Vladimir Petkovic ne sera pas sur le banc de l’Algérie à la reprise en septembre. Le désormais ex-sélectionneur des Verts s’est rendu à l’évidence : il n’était plus l’homme de la situation en plus d’être indésirable. La poursuite de sa mission devenait impossible. Le Suisso-Bosnien le savait pertinemment. Cela l’a dissuadé d’aller au bras de fer avec la Fédération algérienne de football (FAF). Même s’il jouissait d’un contrat en sa faveur.
Prolongé par Walid Sadi jusqu’en juillet 2028 juste avant la Coupe du Monde 2026, l’ancien entraîneur des Girondins de Bordeaux n’ira pas au bout du bail même s’il a atteint l’objectif assigné par la FAF qui était de qualifier les Verts au second tour du Mondial 2026.
Un vestiaire qu’il a perdu et une FAF plus intransigeante
Tout est allé très vite après le huitièmes de finale raté face à la Suisse durant lequel les camarades de Rafik Belghali ont déjoué avec un dispositif complètement défaillant mis en place par Petkovic. La réaction nonchalante de ce dernier et sa distance avec ses joueurs ont donné l’impression qu’il avait déjà perdu son vestiaire. D’ailleurs, le rapport envoyé par le coach à la FAF accablait ses protégés. En gros, il avait remis la faute sur eux. Rien de plus pire pour compliquer la reprise. De plus, pour le rassemblement de septembre, deux éléments importants ne seront pas là. Il s’agit de Riyad Mahrez et Aïssa Mandi qui ont décidé de raccrocher avec l’équipe nationale.

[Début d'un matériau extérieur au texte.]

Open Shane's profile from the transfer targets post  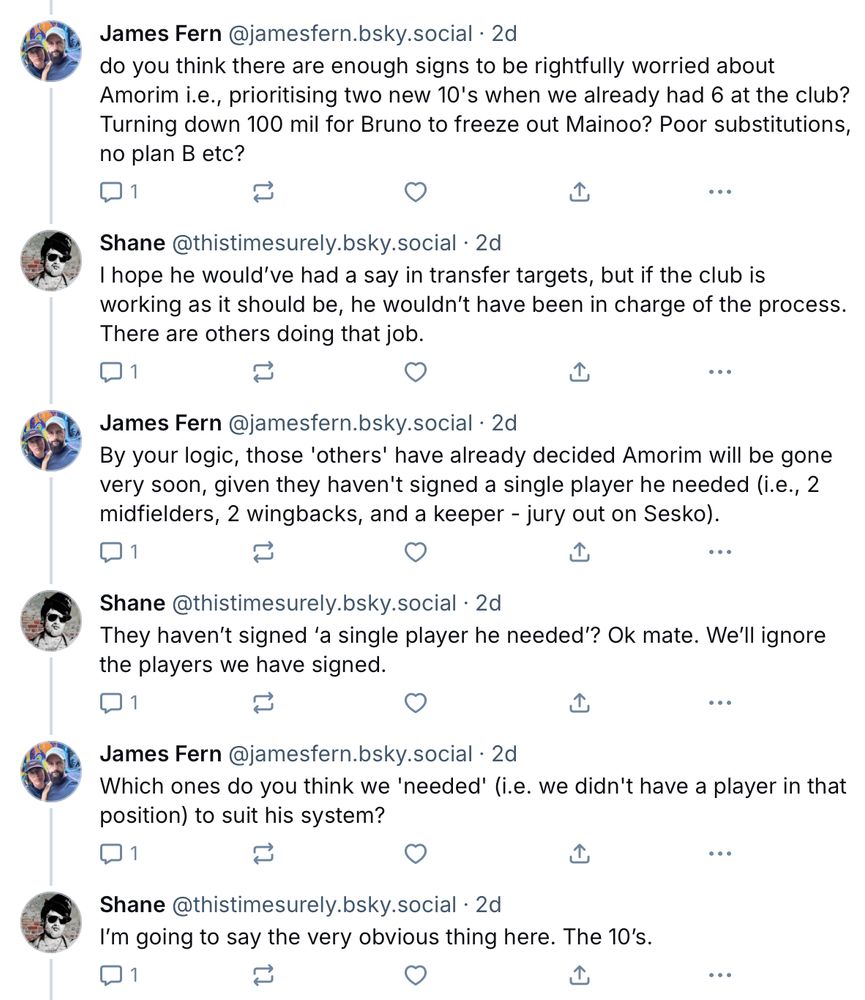click(x=132, y=243)
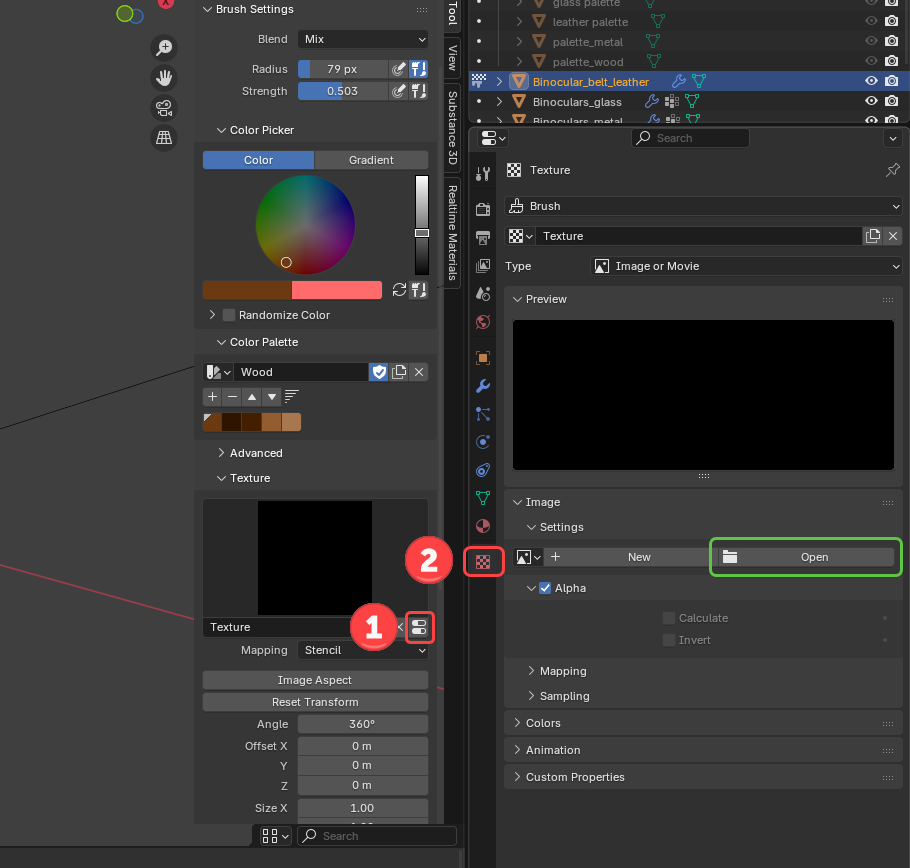Viewport: 910px width, 868px height.
Task: Open the Output properties tab
Action: tap(483, 237)
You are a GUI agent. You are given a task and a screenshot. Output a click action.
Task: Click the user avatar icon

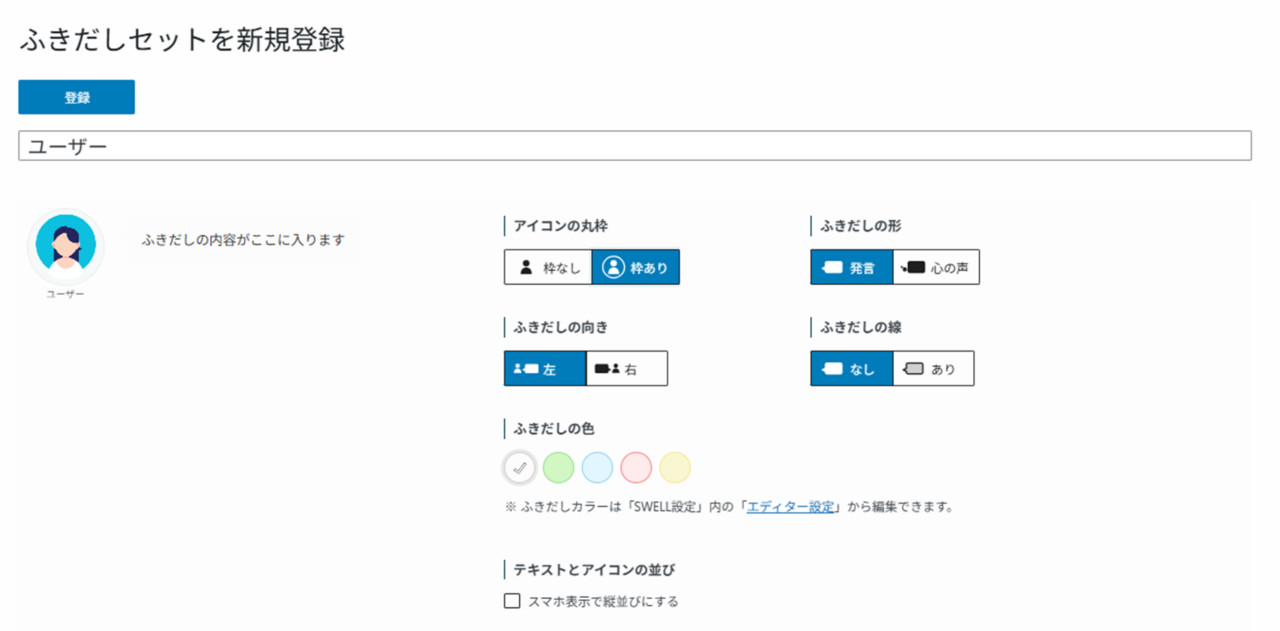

Sans ces deux capitaines, Petkovic n’aurait clairement pas eu la main sur l’équipage. La perte des deux briscards et le licenciement annoncé de Davide Morandi, son bras droit qui a manqué au devoir de réserve, étaient des coups fatals. A cela s’ajoute le fait que la FAF envisageait d’être plus intransigeante avec lui pour ce qui est de son obligation à rester en Algérie trois semaines sur quatre. Ce qu’il ne faisait pas auparavant. Un coup de pression qui a pesé dans le choix de Petkovic de renoncer à sa fonction. Malgré cela, c’est l’instance fédérale qui devrait dédommager le successeur de Djamel Belmadi pour qu’il s’en aille sans demander à ce que son bail soit soldé.